Yang Hongyu, Dong Rou, Guo Rong, Che Yonglin, Xie Xiaolong, Yang Jianke, Zhang Jiajin
College of Mechanical and Electrical Engineering, Yunnan Agricultural University, Kunming 650201, China.
Center for Sports Intelligence Innovation and Application, Yunnan Agricultural University, Kunming 650201, China.
Sensors (Basel). 2025 Mar 12;25(6):1746. doi: 10.3390/s25061746.
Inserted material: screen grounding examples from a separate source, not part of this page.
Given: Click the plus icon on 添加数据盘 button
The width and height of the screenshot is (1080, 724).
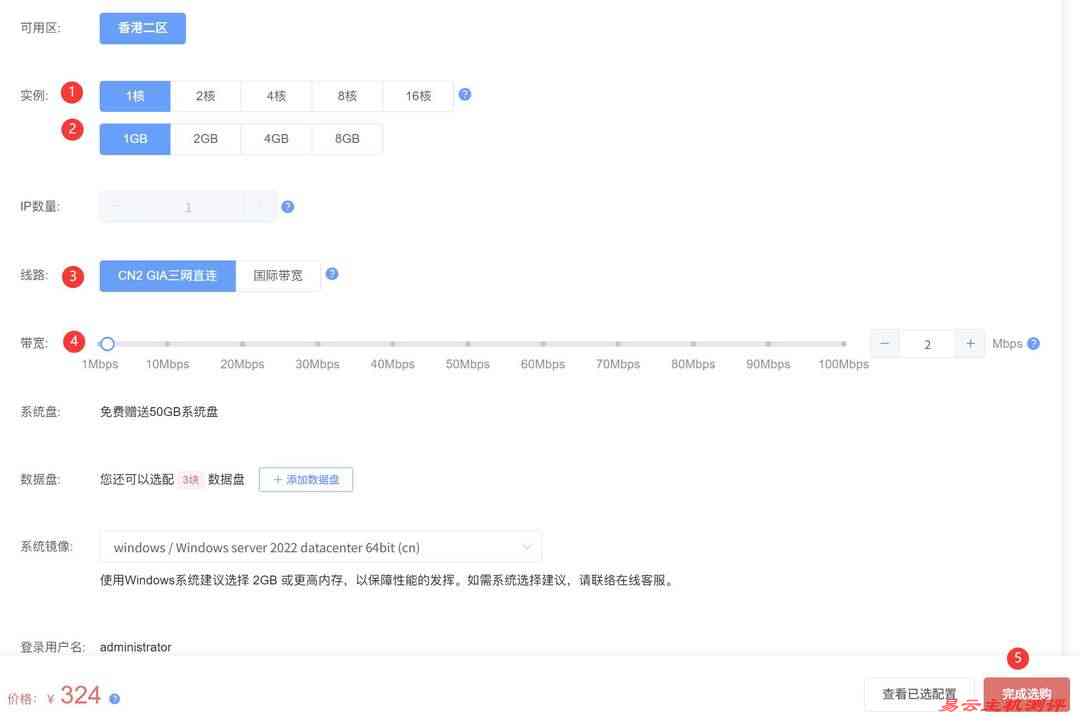Looking at the screenshot, I should coord(277,479).
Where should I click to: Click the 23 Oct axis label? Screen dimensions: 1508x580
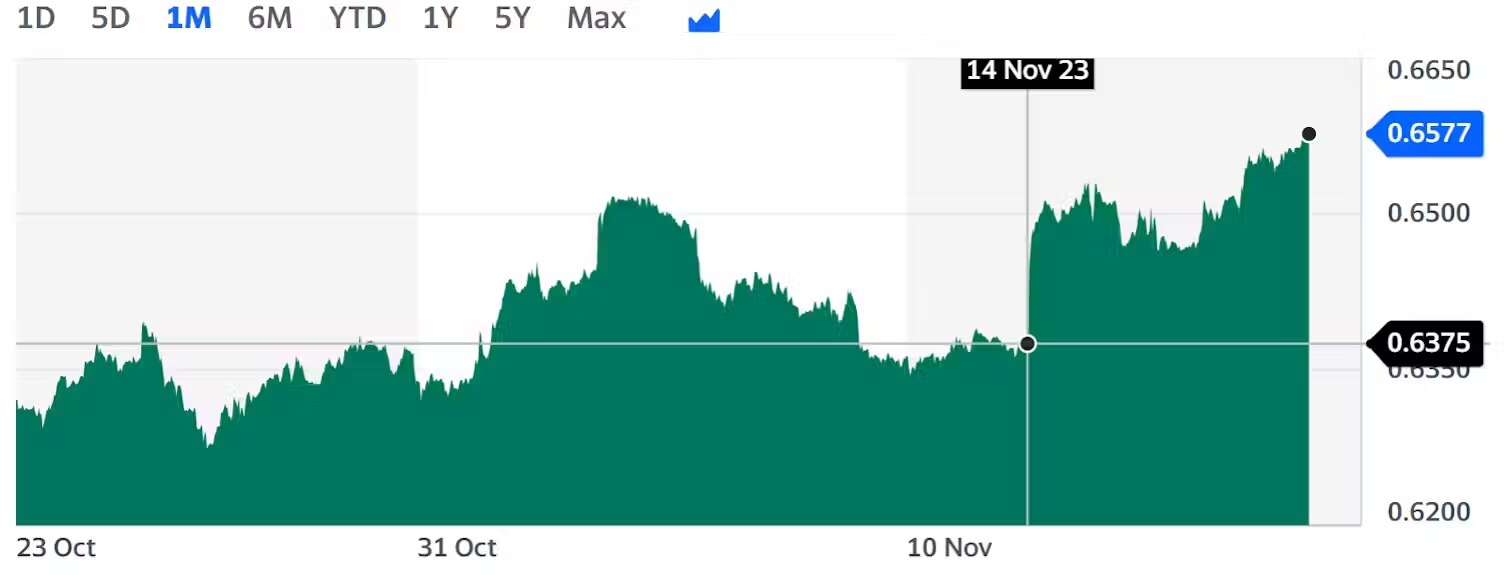point(58,548)
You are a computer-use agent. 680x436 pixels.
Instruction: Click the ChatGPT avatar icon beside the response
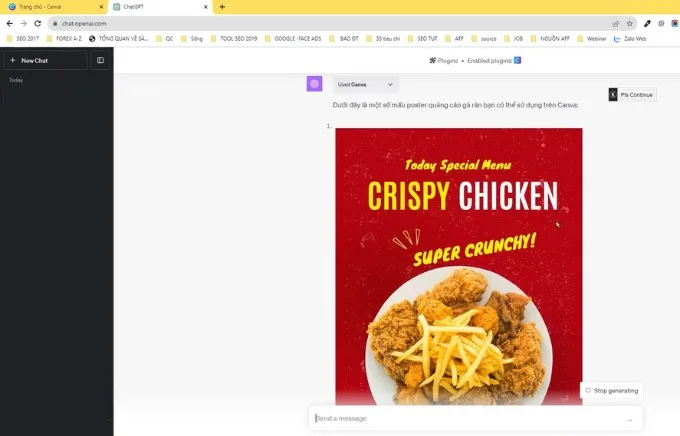tap(314, 84)
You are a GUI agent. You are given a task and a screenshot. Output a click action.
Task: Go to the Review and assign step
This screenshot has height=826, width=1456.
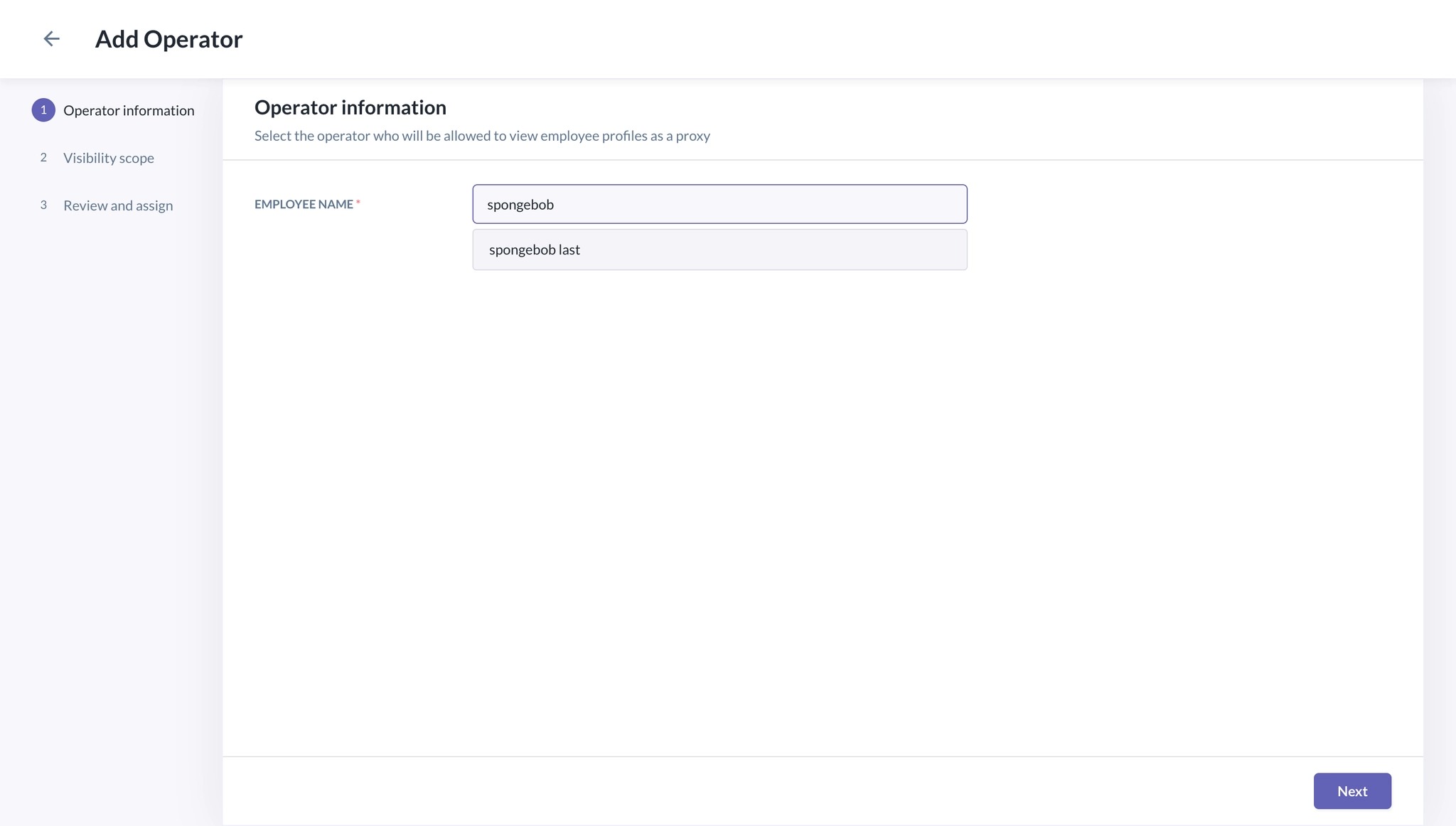click(x=118, y=205)

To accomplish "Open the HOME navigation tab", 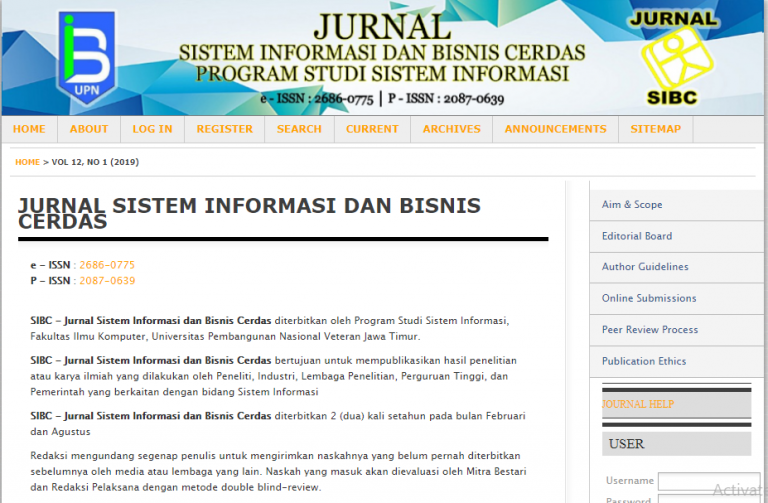I will pyautogui.click(x=29, y=129).
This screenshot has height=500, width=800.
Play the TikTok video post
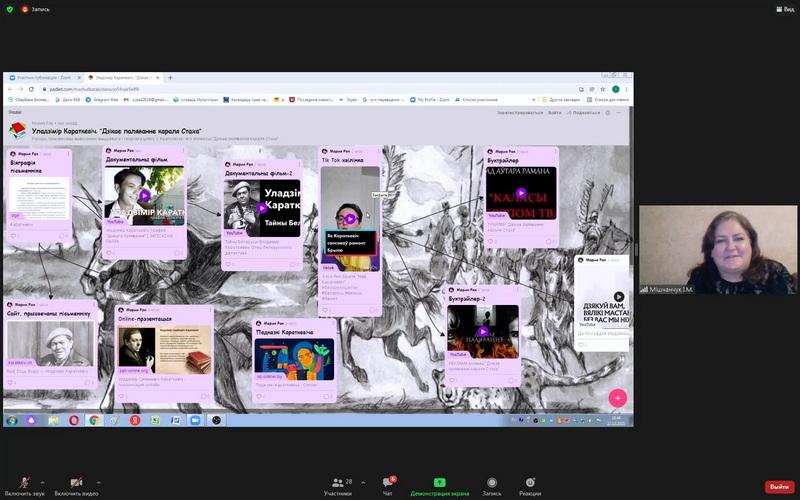[350, 219]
The demand for intelligent monitoring systems tailored to elderly living environments is rapidly increasing worldwide with population aging. Traditional acoustic scene monitoring systems that rely on cloud computing are limited by data transmission delays and privacy concerns. Hence, this study proposes an acoustic scene recognition system that integrates edge computing with deep learning to enable real-time monitoring of elderly individuals' daily activities. The system consists of low-power edge devices equipped with multiple microphones, portable wearable components, and compact power modules, ensuring its seamless integration into the daily lives of the elderly. We developed four deep learning models-convolutional neural network, long short-term memory, bidirectional long short-term memory, and deep neural network-and used model quantization techniques to reduce the computational complexity and memory usage, thereby optimizing them to meet edge device constraints. The CNN model demonstrated superior performance compared to the other models, achieving 98.5% accuracy, an inference time of 2.4 ms, and low memory requirements (25.63 KB allocated for Flash and 5.15 KB for RAM). This architecture provides an efficient, reliable, and user-friendly solution for real-time acoustic scene monitoring in elderly care.
随着全球人口老龄化,对适用于老年人居住环境的智能监测系统的需求正在迅速增长。传统的依赖云计算的声学场景监测系统受到数据传输延迟和隐私问题的限制。因此,本研究提出了一种将边缘计算与深度学习相结合的声学场景识别系统,以实现对老年人日常活动的实时监测。该系统由配备多个麦克风的低功耗边缘设备、便携式可穿戴组件和紧凑型电源模块组成,确保其无缝融入老年人的日常生活。我们开发了四种深度学习模型——卷积神经网络、长短期记忆网络、双向长短期记忆网络和深度神经网络——并使用模型量化技术来降低计算复杂度和内存使用,从而对它们进行优化以满足边缘设备的限制。与其他模型相比,卷积神经网络模型表现出卓越的性能,准确率达到98.5%,推理时间为2.4毫秒,内存需求较低(为闪存分配25.63千字节,为随机存取存储器分配5.15千字节)。这种架构为老年护理中的实时声学场景监测提供了一种高效、可靠且用户友好的解决方案。